**Document extract**
※
# VBForums CodeBank > CodeBank - Visual Basic 6 and earlier >  Removing duplicates from an array

## plenderj

How to remove duplicated items in an array.
This is (in my opinion) a very fast way of doing it.

I don't know of any faster methods.
If you need to remove duplicated items from an array of a different type, then just adjust the code accordingly.

Note: You will need to add a reference to "Microsoft Scripting Runtime" as the code uses its Dictionary object.
To do this, select Project from the toolbar, then select "References", and then select "Microsoft Scripting Runtime"


VB Code:
Option Explicit
 Private Sub removeDuplicates(ByRef arrName() As Long)
    Dim i As Long, tempArr() As Long: ReDim tempArr(UBound(arrName))
    Dim d As New Dictionary, n As Long
    For i = 0 To UBound(arrName)
        If Not d.Exists(arrName(i)) Then
            d.Add arrName(i), arrName(i)
            tempArr(n) = arrName(i): n = n + 1
        End If
    Next
    ReDim Preserve tempArr(n)
    arrName = tempArr
End Sub
 Private Sub Form_Load()
    Dim x() As Long, i As Long: ReDim x(99)
    
    '' this loop will fill the array with values :
    '' 0, 1, 2, 3, 0, 1, 2, 3, 0, 1, 2, 3...
    ''
    For i = 0 To 99
        x(i) = i Mod 4
    Next
    
    '' now remove the duplicated items
    ''
    removeDuplicates x
    
    '' now display whats left
    For i = 0 To UBound(x) - 1
        Debug.Print i & ":" & x(i)
※
**Provided records**

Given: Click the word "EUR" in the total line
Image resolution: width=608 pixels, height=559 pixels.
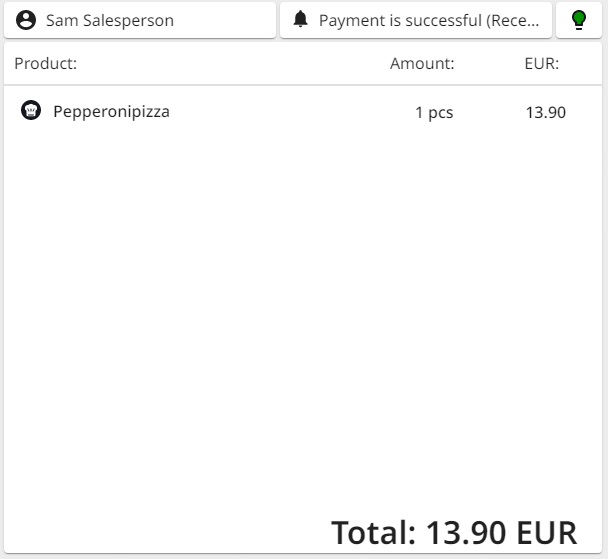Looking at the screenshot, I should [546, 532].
※
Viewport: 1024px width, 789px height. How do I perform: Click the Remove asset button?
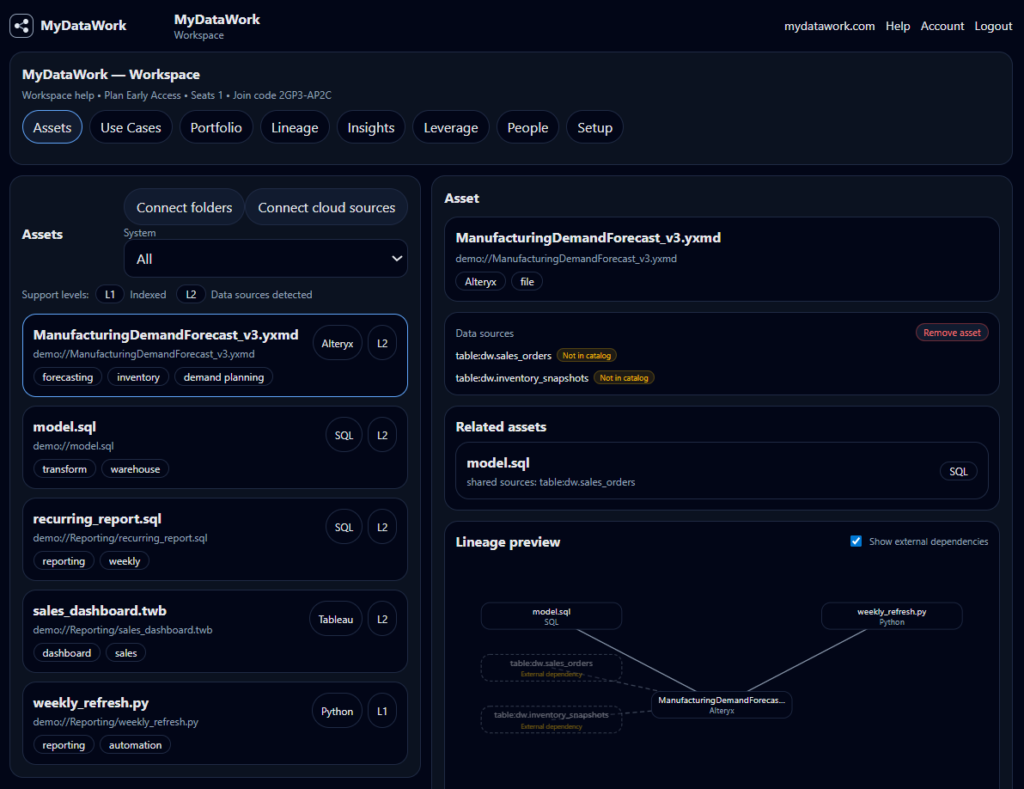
※
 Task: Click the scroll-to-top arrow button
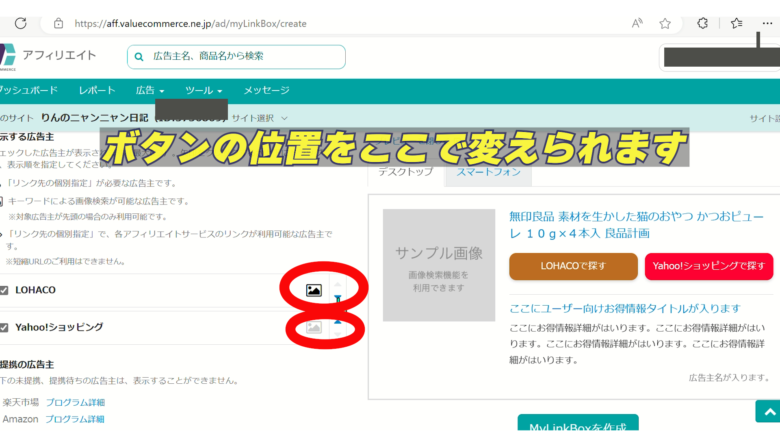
※
**Set task**
Rewrite the forum post on removing duplicates from an array, starting with "This is (in" and going on through "its Dictionary object.", substituting "highly efficient" for "very fast".

**Result for this exercise**
This is (in my opinion) a highly efficient way of doing it.

I don't know of any faster methods.
If you need to remove duplicated items from an array of a different type, then just adjust the code accordingly.

Note: You will need to add a reference to "Microsoft Scripting Runtime" as the code uses its Dictionary object.